Cystic fibrosis and genetic screening: time for a conversation?
In recent years, the capacity of genetic medicine and technologies has expanded dramatically. A technique called whole genome sequencing (WGS), for example, using CRISPR technology, can relatively quickly and easily ‘sequence’ (or unravel) a person’s entire genome in order to look for genetic variants that might cause disease (now, or in the future) and even predict a person’s reaction to certain medicines.
Genomic sequencing such as this could also be used as a potential screening tool for the whole population, enabling people to make informed decisions about having children. For example, who they have children with, or even the genetic make-up of their future child. This type of reproductive genetic screening could be undertaken at three principal points in a couple’s reproductive journey:
1) Prior to conception (ie before pregnancy) to identify genetic carriers (potentially influencing who has children together).

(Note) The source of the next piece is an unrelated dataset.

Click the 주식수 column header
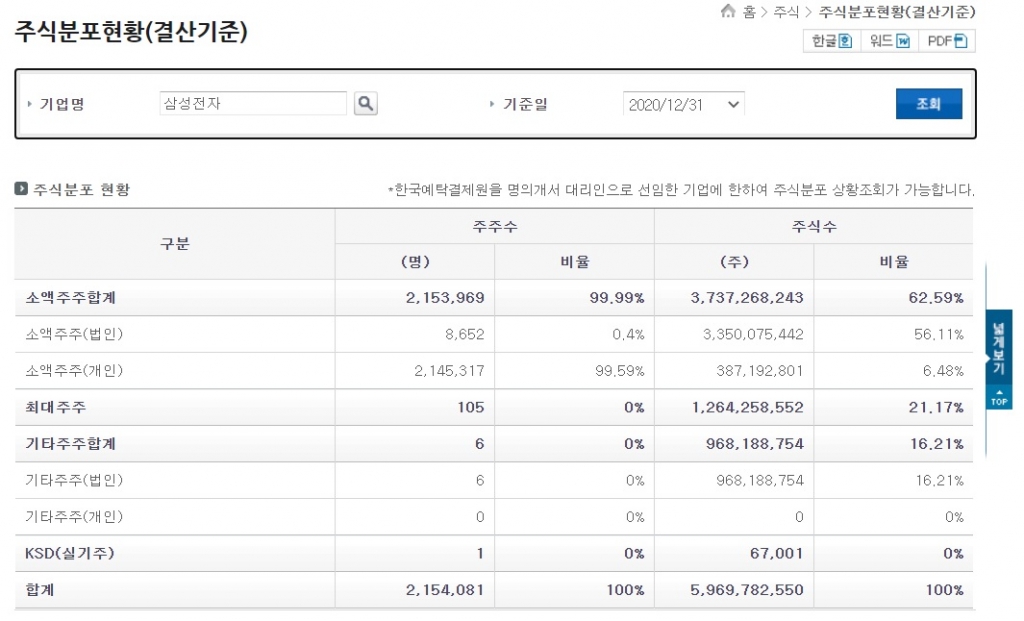Image resolution: width=1024 pixels, height=621 pixels. (813, 226)
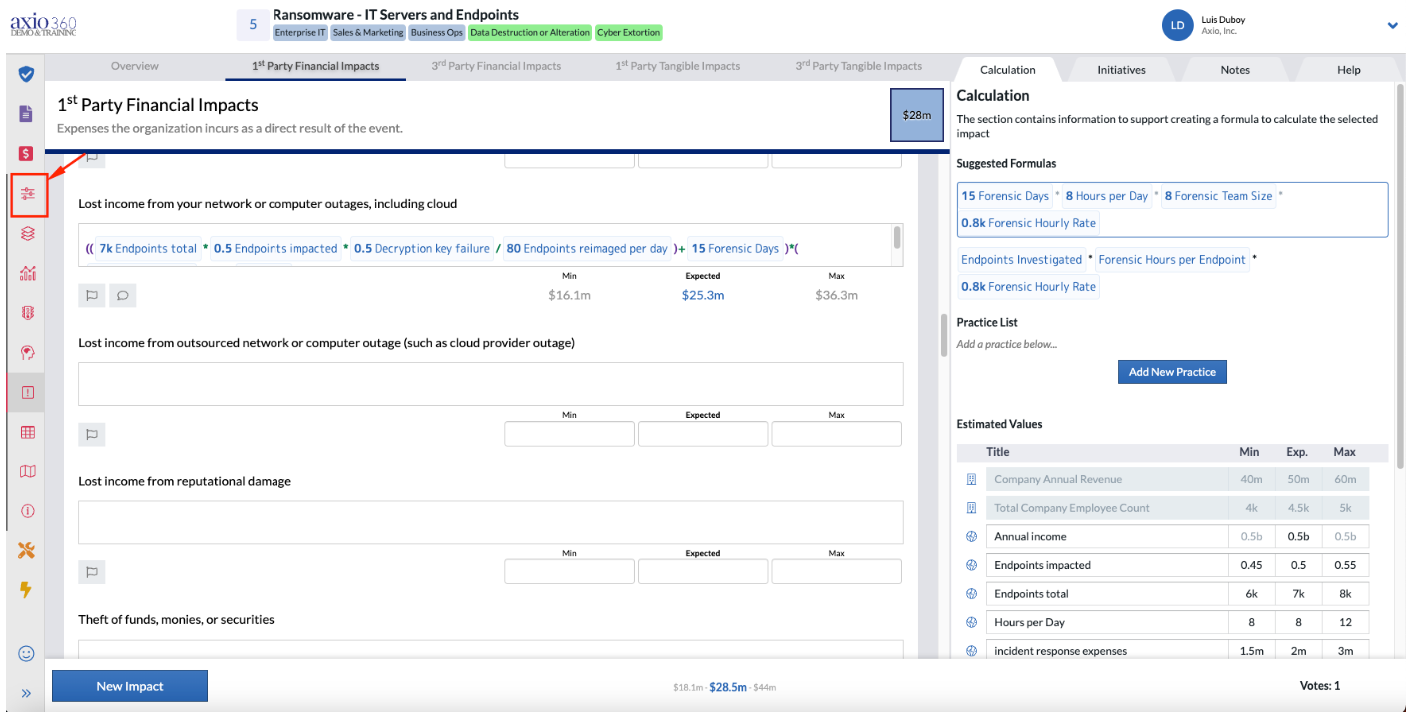Open the comment bubble under network outages impact
1420x712 pixels.
click(123, 295)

2) During pregnancy to identify carrier status in the parents (and potentially also the foetus).
3) Shortly after birth to identify babies with genetic disease (as well as some carriers).
Whilst cystic fibrosis (CF) was added to the list of conditions that are screened for in all UK newborns (using the ‘heel prick test’) in 2007, these more recent developments in genetic medicine suggest that earlier screening tests (before or during pregnancy) are likely to eventually be available to the wider public as standard, regardless of known family medical history, to complement, and potentially replace, later screening tests.

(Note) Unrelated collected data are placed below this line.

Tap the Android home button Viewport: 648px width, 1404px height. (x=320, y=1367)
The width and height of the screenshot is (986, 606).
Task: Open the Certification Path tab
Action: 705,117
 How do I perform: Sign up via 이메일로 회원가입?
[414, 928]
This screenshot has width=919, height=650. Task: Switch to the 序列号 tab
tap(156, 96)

This shift towards earlier tests is significant in genetic conditions such as cystic fibrosis. Whilst newborn screening facilitates earlier detection and treatment for babies with CF, pre-conception and pre-natal screening programmes may be used for possible earlier intervention and preparation for becoming a parent of a child with a life-limiting genetic condition. However, it may also be used to prevent the births of children with CF altogether, either by alerting carrier couples before they conceive or offering selective pregnancy termination to those couples with affected foetuses identified during pregnancy.

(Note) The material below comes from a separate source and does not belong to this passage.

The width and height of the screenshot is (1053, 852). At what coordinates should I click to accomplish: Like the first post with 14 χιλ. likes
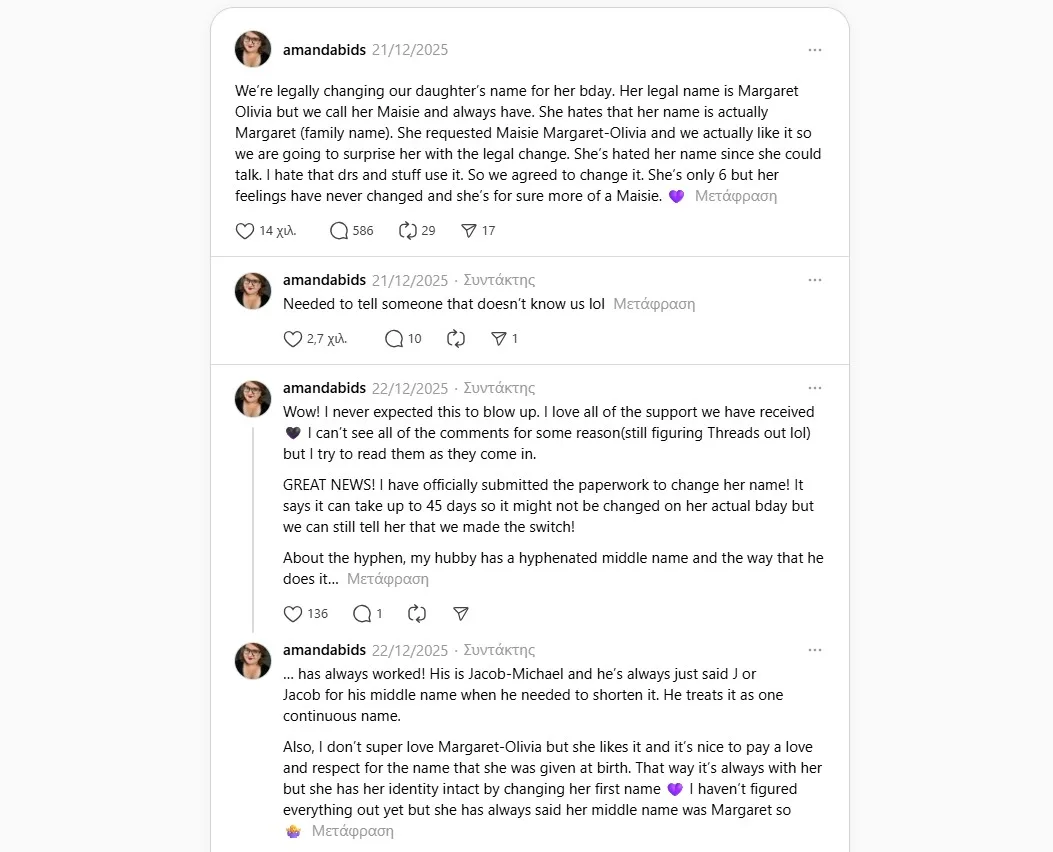click(x=245, y=231)
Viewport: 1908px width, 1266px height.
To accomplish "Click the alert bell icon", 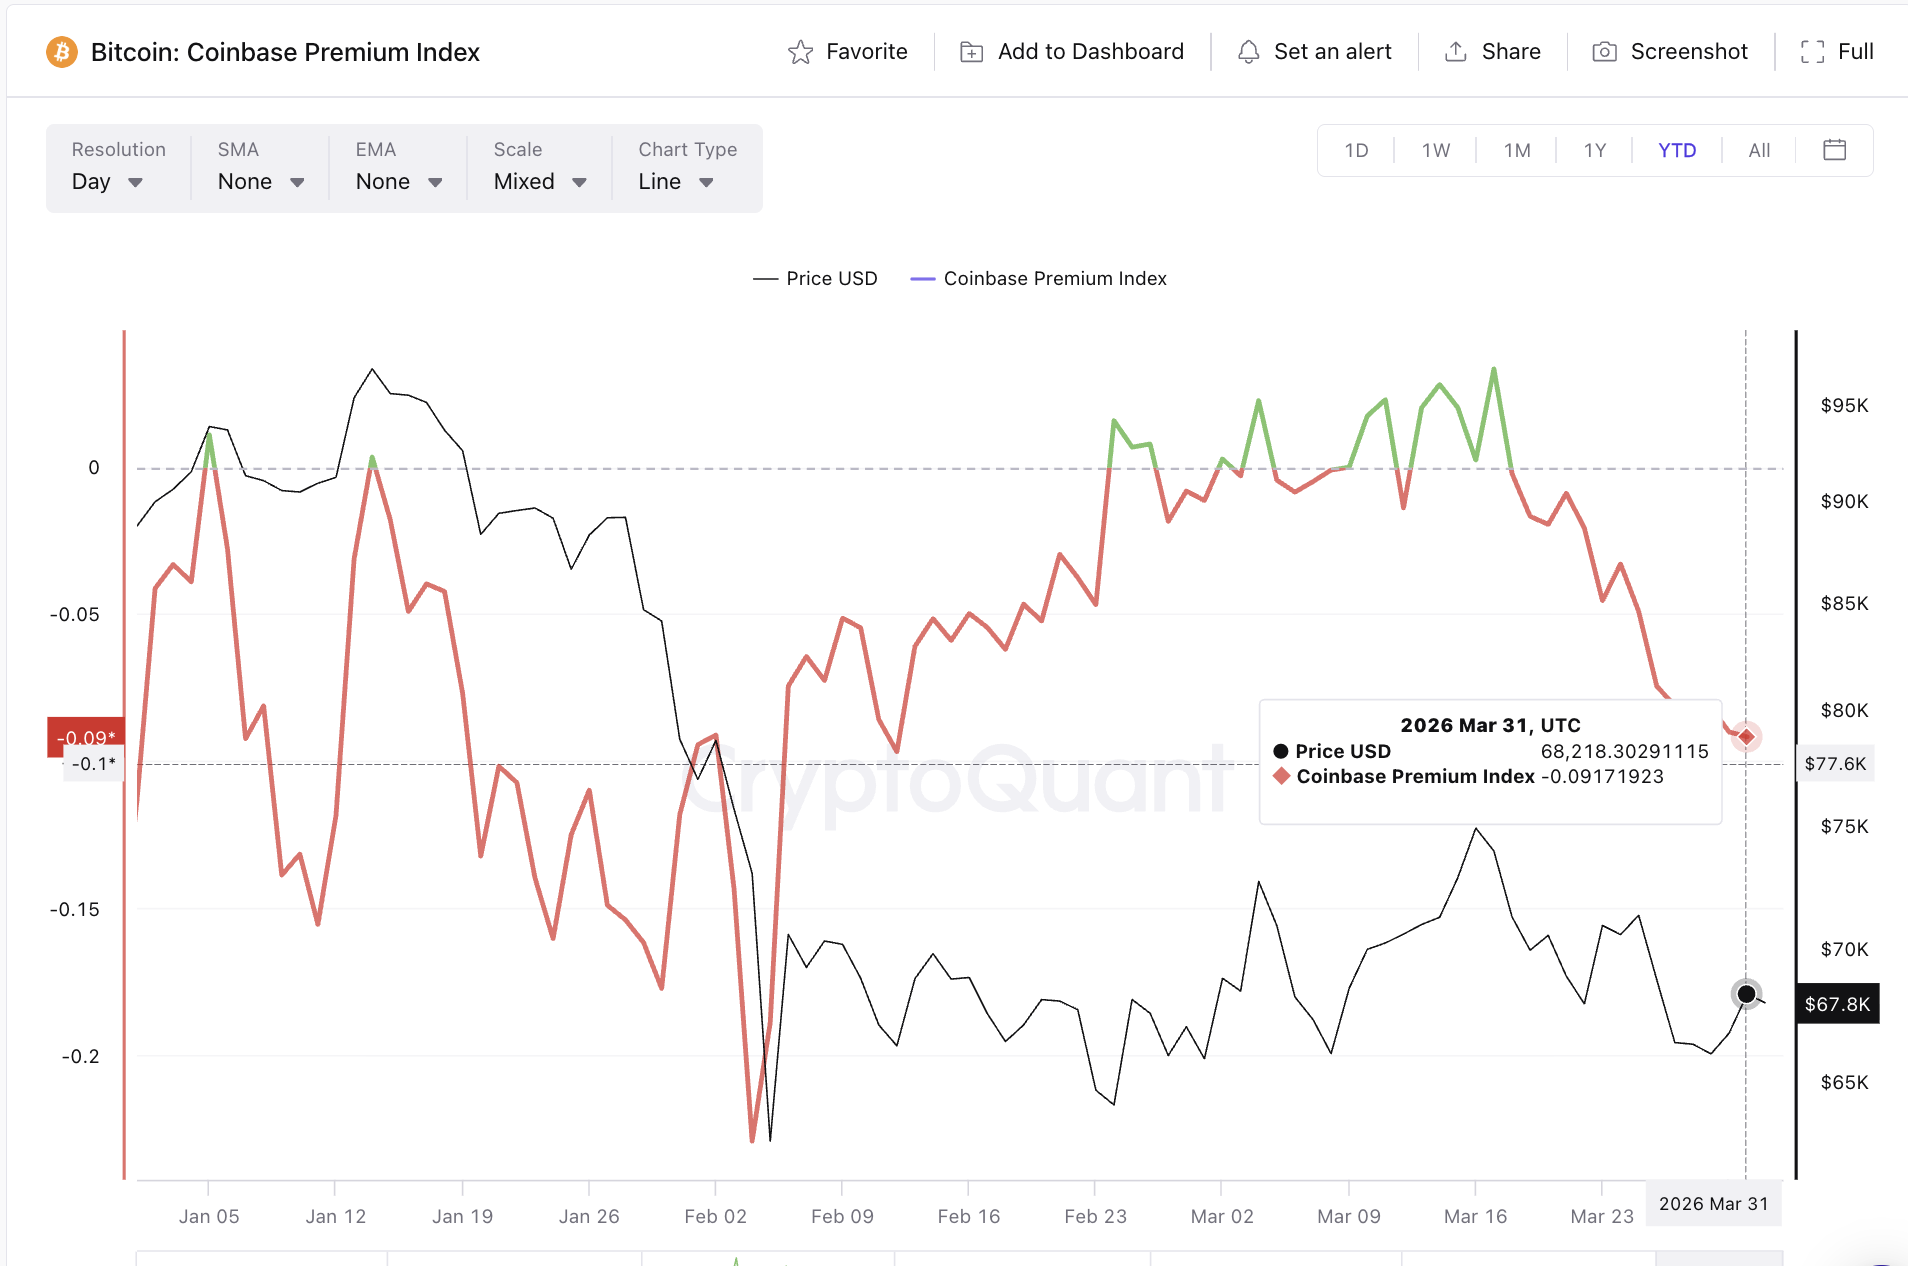I will [1248, 52].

A preventative approach to screening like this has a variety of social and ethical implications. Whilst on the one hand, earlier tests may help future parents to make informed decisions about whether they feel they can cope with having a child with a condition like CF (thus increasing their reproductive freedom), on the other, it will also give people life-changing decisions to make about genetic conditions they are likely to have never encountered before.
How a person feels about the prevention of lives affected by CF through screening is likely to vary from person to person. However, very little research has been done to explore this. Where research does exist, this usually only reports on the views of the general public towards preventative screening and does not account for those who live closely with the condition.
Families and adults living with CF are important – if not the most important – stakeholder group in this debate. Affected families and adults, by virtue of them being experts on their own condition, are ideally positioned to consider how an earlier detection of CF may have impacted their own lives and decisions. Similarly, they will be able to reflect on how the introduction of preventative screening might affect them and their families, now and in the future.
The Cystic Fibrosis Screening Survey (UK) has been designed to ensure that the views of the CF community are accurately captured, explored and subsequently included in debates around preventative genetic screening. Given the surge of developments in genetic medicine such as CRISPR and the growing market for consumer genetic testing (such as AncestryDNA and 23andMe) along with the relatively recent appearance of campaign groups that are critical of screening practices (for example, the ‘Don’t Screen Us Out’ campaign in relation to Down’s syndrome screening), now is the time to start a dialogue around genetics and screening so that people living with the conditions that could be screened for not only have a voice, but one that will be heard before the debate and developments move on ever further ahead.